TRECHO CITADO:
◆ ◆ ◆

Conheça as histórias de autoras que encontraram na prisão uma expressão poética e cultural. Nessa série destacamos a resiliência dessas mulheres e o poder transformador da literatura
Texto: Amanda Stabile
Edição: Mayara Penina e Semayat Oliveira
Ilustrações: Gabi Lucena
Atualizado em 24|01|2024
Luciana Vinhas estuda assuntos relacionados às mulheres em privação de liberdade desde 2011, quando iniciou seu doutorado em Letras na Universidade Federal do Rio Grande do Sul (UFRGS). Durante sua pesquisa, conduziu entrevistas no Presídio Estadual Feminino Madre Pelletier, em Porto Alegre (RS), para entender a relação das mulheres com o próprio corpo e a construção de suas subjetividades.
“Uma das entrevistadas, por exemplo, tinha uma tatuagem de uma aranha no pulso e, após ser reconhecida em um assalto, tatuou uma borboleta por cima. Essa inscrição influencia como ela se reconhece como mulher, assumindo a responsabilidade por um crime”, explica. “Portanto, quando falamos em subjetivação, nos referimos à maneira como elas atribuem significado ao mundo”.
Em 2019, a pesquisadora concretizou uma segunda etapa de seu processo de relação às mulheres encarceradas: a implementação de um projeto de remição de pena pela leitura, no Presídio Regional de Pelotas (RS). “Na época, eu era professora da Universidade Federal de Pelotas e consegui criar, desenvolver e institucionalizar o projeto em parceria com a equipe do presídio, que foi muito receptiva”.

◆ ◆ ◆

REGISTROS:
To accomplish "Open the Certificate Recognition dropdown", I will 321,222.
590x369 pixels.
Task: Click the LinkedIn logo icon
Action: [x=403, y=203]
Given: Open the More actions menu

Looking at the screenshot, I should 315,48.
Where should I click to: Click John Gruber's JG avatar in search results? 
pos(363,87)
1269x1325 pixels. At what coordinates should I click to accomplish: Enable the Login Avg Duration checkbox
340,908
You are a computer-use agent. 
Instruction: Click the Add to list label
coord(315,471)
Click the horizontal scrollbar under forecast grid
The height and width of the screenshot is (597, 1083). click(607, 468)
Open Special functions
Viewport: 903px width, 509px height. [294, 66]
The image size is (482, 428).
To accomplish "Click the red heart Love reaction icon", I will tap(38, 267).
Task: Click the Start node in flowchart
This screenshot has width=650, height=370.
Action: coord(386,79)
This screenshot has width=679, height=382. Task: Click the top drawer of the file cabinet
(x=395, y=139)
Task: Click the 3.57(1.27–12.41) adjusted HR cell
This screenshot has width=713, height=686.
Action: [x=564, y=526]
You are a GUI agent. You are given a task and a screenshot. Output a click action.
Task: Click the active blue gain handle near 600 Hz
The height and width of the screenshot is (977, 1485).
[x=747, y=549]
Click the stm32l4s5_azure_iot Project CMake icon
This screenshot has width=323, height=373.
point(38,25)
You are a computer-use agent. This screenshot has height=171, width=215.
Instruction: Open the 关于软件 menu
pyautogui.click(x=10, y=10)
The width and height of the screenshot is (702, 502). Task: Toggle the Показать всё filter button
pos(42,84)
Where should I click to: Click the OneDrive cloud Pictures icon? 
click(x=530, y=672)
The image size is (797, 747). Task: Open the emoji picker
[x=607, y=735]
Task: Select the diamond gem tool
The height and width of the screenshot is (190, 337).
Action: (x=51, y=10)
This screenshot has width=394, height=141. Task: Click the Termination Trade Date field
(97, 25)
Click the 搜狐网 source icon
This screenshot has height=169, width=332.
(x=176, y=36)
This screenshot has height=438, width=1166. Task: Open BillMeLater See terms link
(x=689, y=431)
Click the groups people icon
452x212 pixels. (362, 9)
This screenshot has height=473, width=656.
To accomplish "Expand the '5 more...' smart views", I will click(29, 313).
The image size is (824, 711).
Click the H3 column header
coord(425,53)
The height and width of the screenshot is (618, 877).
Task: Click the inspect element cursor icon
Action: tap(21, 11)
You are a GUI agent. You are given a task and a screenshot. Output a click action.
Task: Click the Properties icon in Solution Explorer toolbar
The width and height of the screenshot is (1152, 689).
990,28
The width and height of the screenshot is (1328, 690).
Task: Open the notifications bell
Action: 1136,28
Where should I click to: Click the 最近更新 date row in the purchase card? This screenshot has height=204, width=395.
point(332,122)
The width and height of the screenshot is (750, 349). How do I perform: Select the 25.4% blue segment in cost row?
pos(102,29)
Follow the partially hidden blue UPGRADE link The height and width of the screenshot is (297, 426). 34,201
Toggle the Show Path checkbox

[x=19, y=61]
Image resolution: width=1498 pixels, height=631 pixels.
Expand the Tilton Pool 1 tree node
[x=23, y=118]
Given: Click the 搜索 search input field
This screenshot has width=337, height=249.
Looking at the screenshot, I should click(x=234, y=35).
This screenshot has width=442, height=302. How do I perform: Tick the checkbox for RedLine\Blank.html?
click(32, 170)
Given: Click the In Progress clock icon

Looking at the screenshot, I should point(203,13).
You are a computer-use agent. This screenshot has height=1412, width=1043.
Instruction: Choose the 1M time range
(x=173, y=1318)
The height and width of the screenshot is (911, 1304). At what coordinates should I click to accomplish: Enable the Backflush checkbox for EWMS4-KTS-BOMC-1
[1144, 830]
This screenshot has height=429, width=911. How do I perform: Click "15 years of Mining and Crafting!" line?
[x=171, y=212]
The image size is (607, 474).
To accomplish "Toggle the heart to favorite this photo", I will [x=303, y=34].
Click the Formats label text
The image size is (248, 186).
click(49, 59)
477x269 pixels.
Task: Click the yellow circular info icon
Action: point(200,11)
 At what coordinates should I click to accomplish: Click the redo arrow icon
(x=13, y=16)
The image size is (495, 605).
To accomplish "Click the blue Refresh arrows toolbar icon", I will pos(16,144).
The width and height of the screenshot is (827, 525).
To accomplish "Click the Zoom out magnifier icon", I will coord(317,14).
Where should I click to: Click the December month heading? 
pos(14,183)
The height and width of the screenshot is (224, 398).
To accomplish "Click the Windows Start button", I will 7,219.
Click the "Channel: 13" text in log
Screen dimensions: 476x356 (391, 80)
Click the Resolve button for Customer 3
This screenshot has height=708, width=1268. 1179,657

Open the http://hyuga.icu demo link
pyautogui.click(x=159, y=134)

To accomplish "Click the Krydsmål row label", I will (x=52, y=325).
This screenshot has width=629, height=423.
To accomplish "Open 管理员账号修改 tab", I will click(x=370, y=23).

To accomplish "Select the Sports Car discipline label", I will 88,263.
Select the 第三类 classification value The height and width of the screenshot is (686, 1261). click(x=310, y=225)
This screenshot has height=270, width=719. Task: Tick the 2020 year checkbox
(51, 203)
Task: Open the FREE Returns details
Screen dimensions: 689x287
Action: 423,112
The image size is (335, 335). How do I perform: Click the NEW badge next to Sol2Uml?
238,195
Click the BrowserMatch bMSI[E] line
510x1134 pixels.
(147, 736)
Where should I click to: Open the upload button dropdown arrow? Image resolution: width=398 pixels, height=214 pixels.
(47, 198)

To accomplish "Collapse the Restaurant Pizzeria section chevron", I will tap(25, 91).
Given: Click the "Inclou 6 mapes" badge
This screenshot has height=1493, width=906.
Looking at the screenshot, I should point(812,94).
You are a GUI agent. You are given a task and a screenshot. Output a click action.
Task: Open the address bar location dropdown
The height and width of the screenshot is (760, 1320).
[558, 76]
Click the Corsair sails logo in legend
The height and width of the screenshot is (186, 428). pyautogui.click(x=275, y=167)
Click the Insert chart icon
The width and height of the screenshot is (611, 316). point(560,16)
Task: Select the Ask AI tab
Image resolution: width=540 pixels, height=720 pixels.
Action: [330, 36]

◆ ◆ ◆

TAREFA A:
Responda com base no trecho citado:
(i) Em que ano Luciana Vinhas iniciou seu doutorado em Letras?
(ii) O que uma das entrevistadas tatuou por cima da aranha no pulso?
(iii) Em qual presídio foi implementado, em 2019, o projeto de remição de pena pela leitura?
TAREFA B: Copie do trecho citado, sem nenhuma alteração, a parte que começa nas palavras "Conheça as histórias" e termina depois de "de suas subjetividades.".

RESPOSTA A:
(i) Em 2011.
(ii) Uma borboleta.
(iii) No Presídio Regional de Pelotas (RS).

RESPOSTA B:
Conheça as histórias de autoras que encontraram na prisão uma expressão poética e cultural. Nessa série destacamos a resiliência dessas mulheres e o poder transformador da literatura
Texto: Amanda Stabile
Edição: Mayara Penina e Semayat Oliveira
Ilustrações: Gabi Lucena
Atualizado em 24|01|2024
Luciana Vinhas estuda assuntos relacionados às mulheres em privação de liberdade desde 2011, quando iniciou seu doutorado em Letras na Universidade Federal do Rio Grande do Sul (UFRGS). Durante sua pesquisa, conduziu entrevistas no Presídio Estadual Feminino Madre Pelletier, em Porto Alegre (RS), para entender a relação das mulheres com o próprio corpo e a construção de suas subjetividades.